Hierarchy: Treat substance use first → then determine if anxiety or depression is primary → treat primary condition.

Stepped care: Psychoeducation → self-help → CBT/applied relaxation or SSRI → specialist treatment.

Psychotherapy is first-line and more effective than pharmacotherapy. CBT is the gold standard. Exposure therapy is the mainstay for phobias (70–85% response).

SSRI is first-line pharmacotherapy for all anxiety disorders. Start low, go slow (initial anxiety worsening expected). Continue ≥6 months after response.

BZDs: Only for acute/short-term use (≤2–4 weeks). Long-acting for GAD (diazepam), high-potency for panic (alprazolam).

Key alternatives: SNRI (venlafaxine/duloxetine), pregabalin (GAD if intolerant to SRIs), buspirone (GAD augmentation), β-blockers (performance anxiety only), TCAs (imipramine for panic, clomipramine for OCD), MAOIs/RIMA (phenelzine/moclobemide for phobias).

PTSD: Trauma-focused CBT or EMDR first-line. CISD does NOT work. Prazosin for nightmares.

Referral to secondary care: risk of self-harm/suicide, marked self-neglect, non-response to ≥2 treatments, significant comorbidity.

High Yield Summary — Complications of Anxiety Disorders

Psychiatric comorbidities are the most important complications:

  • Depression: most common; 2/3 of GAD patients have comorbid psychiatric diagnoses; anxiety typically precedes depression
  • Other anxiety disorders: cluster together due to shared neurobiology
  • Substance use: self-medication with alcohol/drugs creates a vicious cycle of rebound anxiety
  • Personality disorders: especially avoidant PD with social anxiety

Suicide risk: elevated, particularly with comorbid depression, PTSD, and substance use. Always assess.

Functional impairment: equivalent to diabetes and major depression in disability. Occupational, academic, social, and interpersonal domains all affected.

Cardiovascular mortality: chronic sympathetic/HPA activation → HTN, atherosclerosis, arrhythmias, ↑all-cause mortality.

Medical comorbidities: IBS, chronic pain, asthma exacerbation, metabolic syndrome, insomnia.

Treatment complications: BZD dependence (if used > 2-4 weeks), SSRI initial worsening, sexual dysfunction, discontinuation syndrome, hyponatraemia.

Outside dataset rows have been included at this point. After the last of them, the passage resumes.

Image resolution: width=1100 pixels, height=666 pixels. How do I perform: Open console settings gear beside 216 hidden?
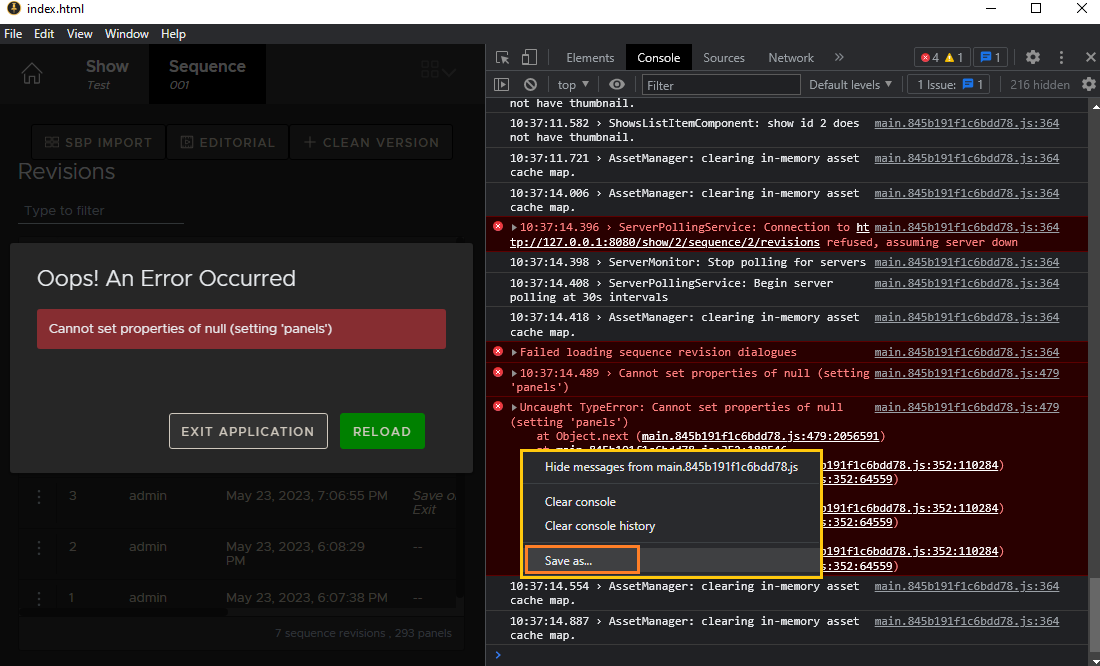click(1089, 84)
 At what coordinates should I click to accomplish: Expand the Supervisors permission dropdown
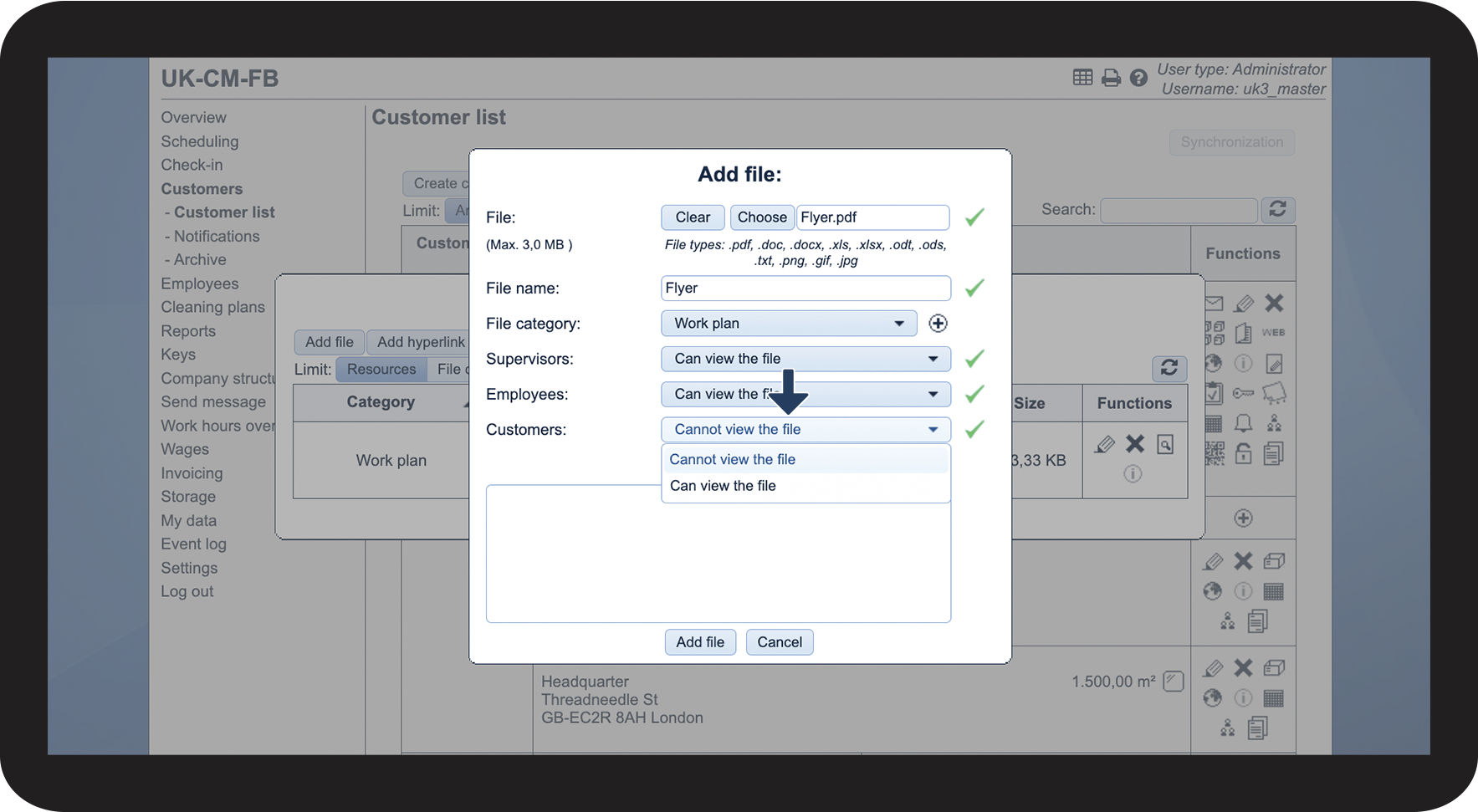[x=805, y=359]
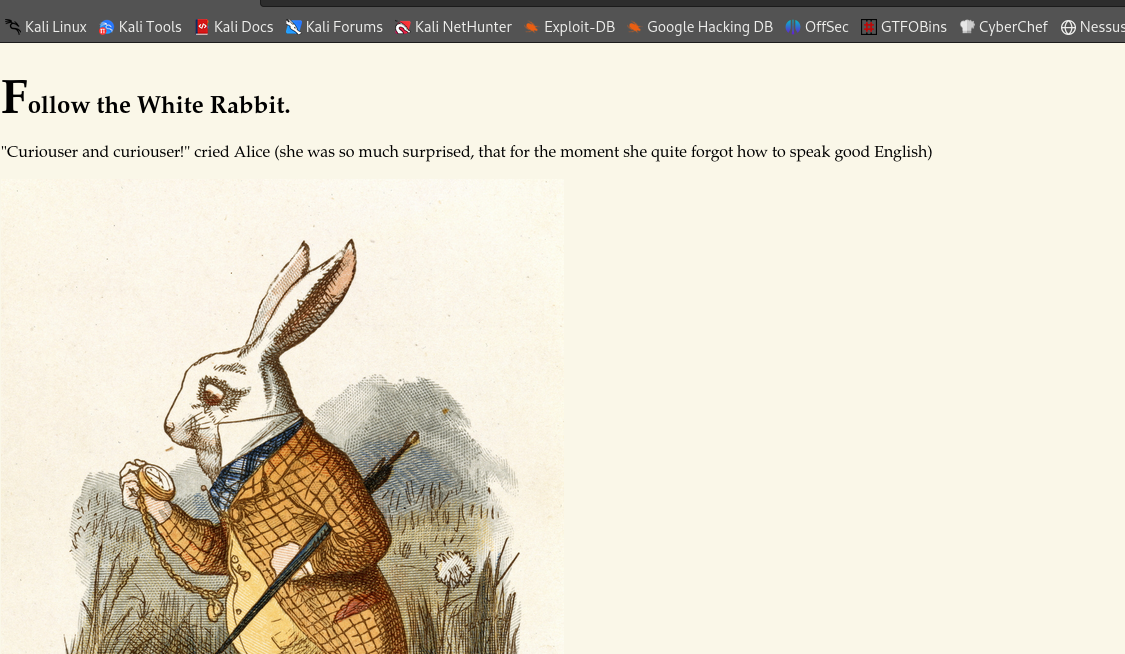This screenshot has width=1125, height=654.
Task: Click the Kali NetHunter bookmark icon
Action: pyautogui.click(x=403, y=27)
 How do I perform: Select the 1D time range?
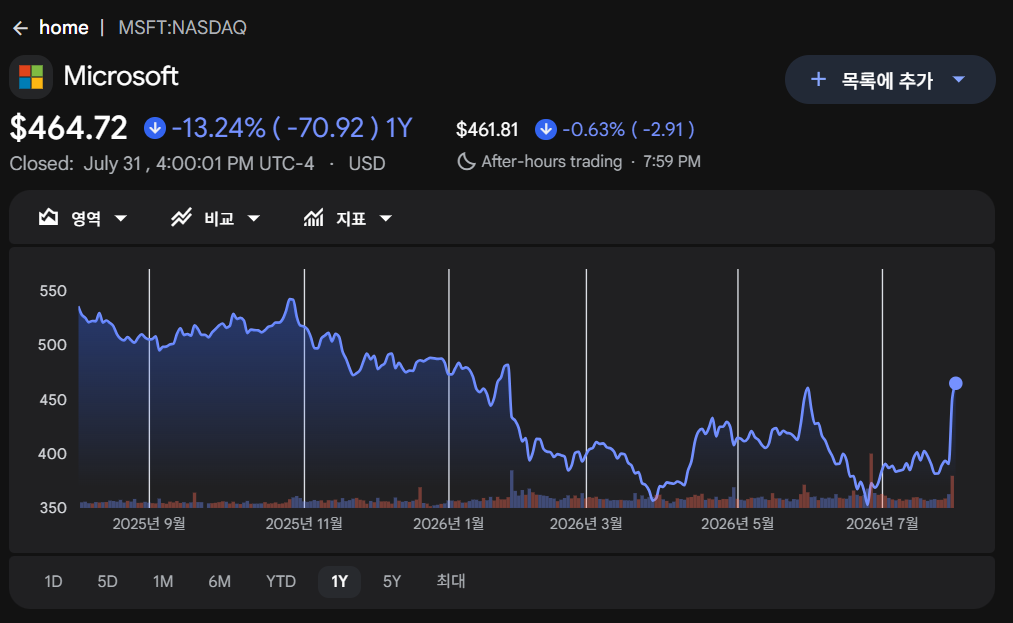53,582
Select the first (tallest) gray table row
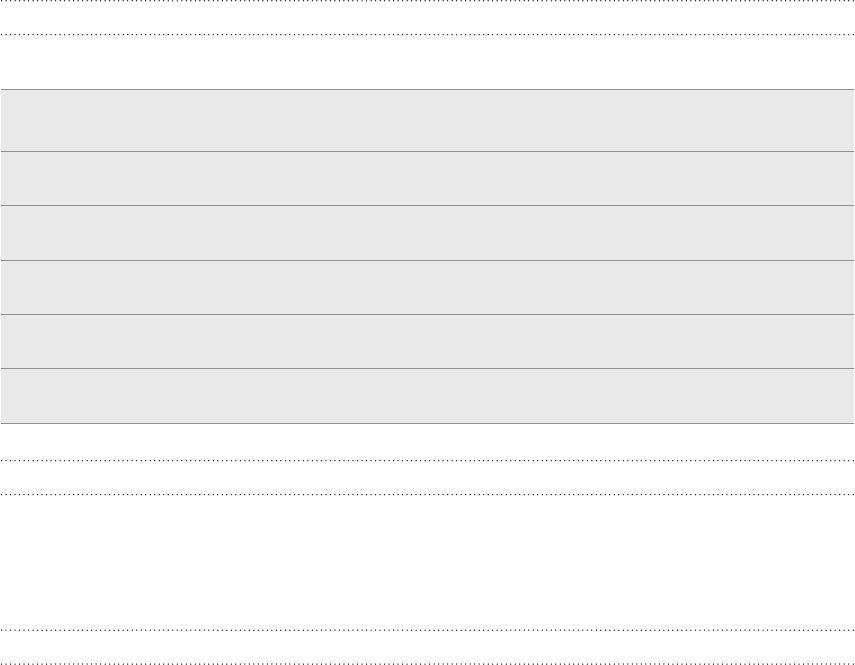This screenshot has height=665, width=855. tap(428, 120)
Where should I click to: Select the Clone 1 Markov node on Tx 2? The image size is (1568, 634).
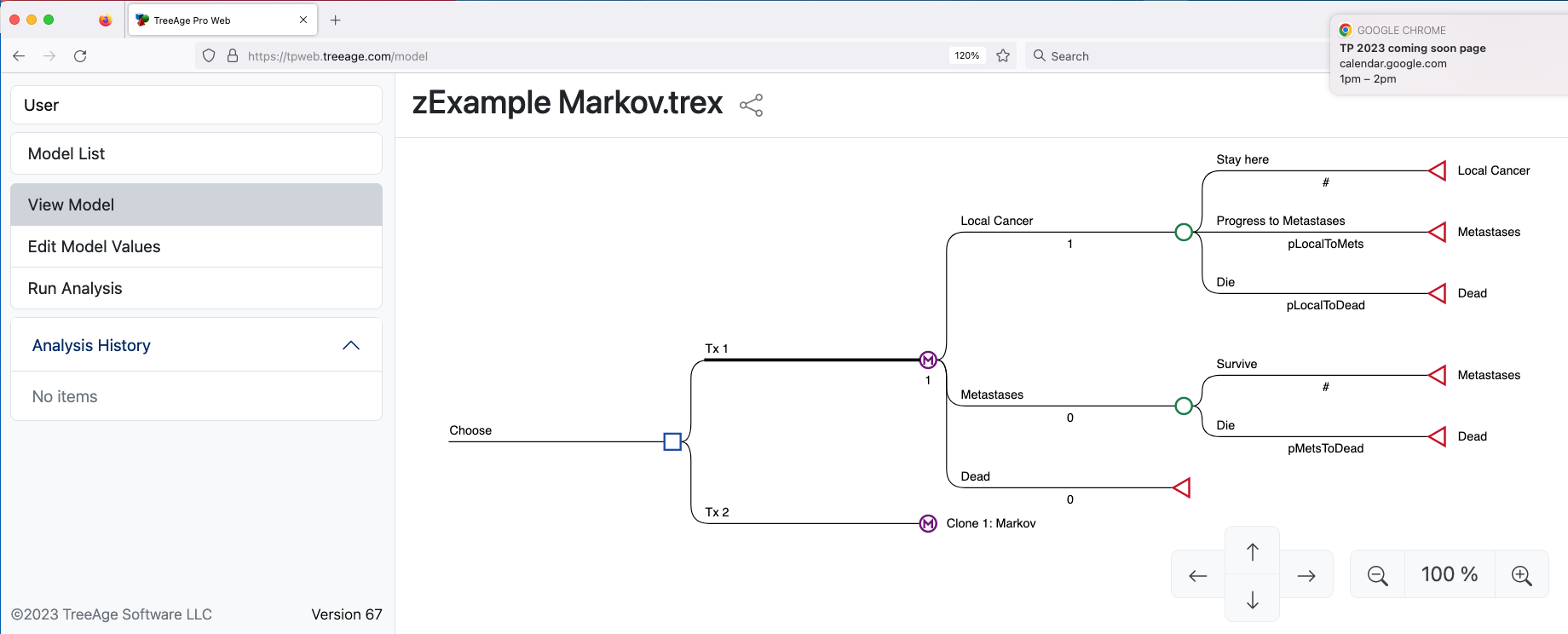pos(928,523)
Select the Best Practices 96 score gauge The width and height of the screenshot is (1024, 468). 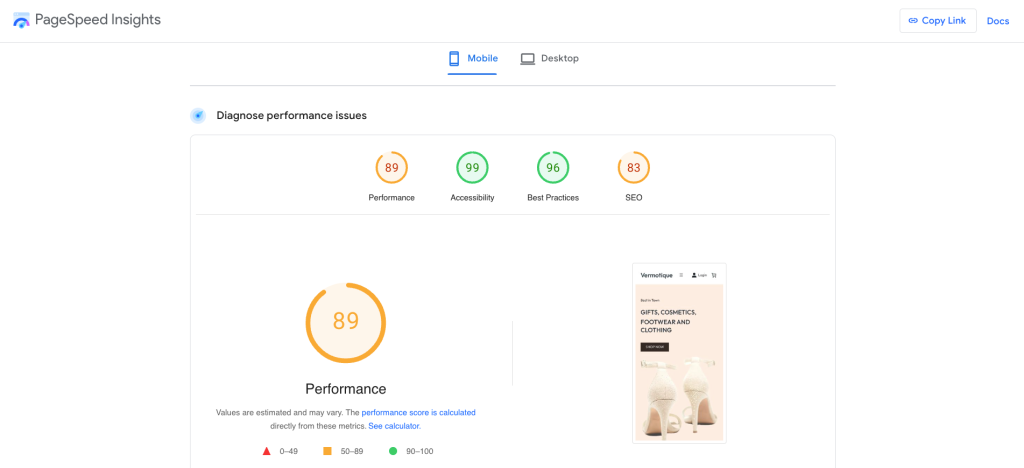tap(553, 168)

Chronicity: Without treatment, anxiety disorders are chronic, relapsing conditions with progressive functional decline. Only 60% GAD recovery at 12 years; specific phobias are lifelong if untreated; agoraphobia progressively worsens.

Childhood complications: school refusal, impaired social development, personality formation disruption, 1/3 transition to other anxiety disorders.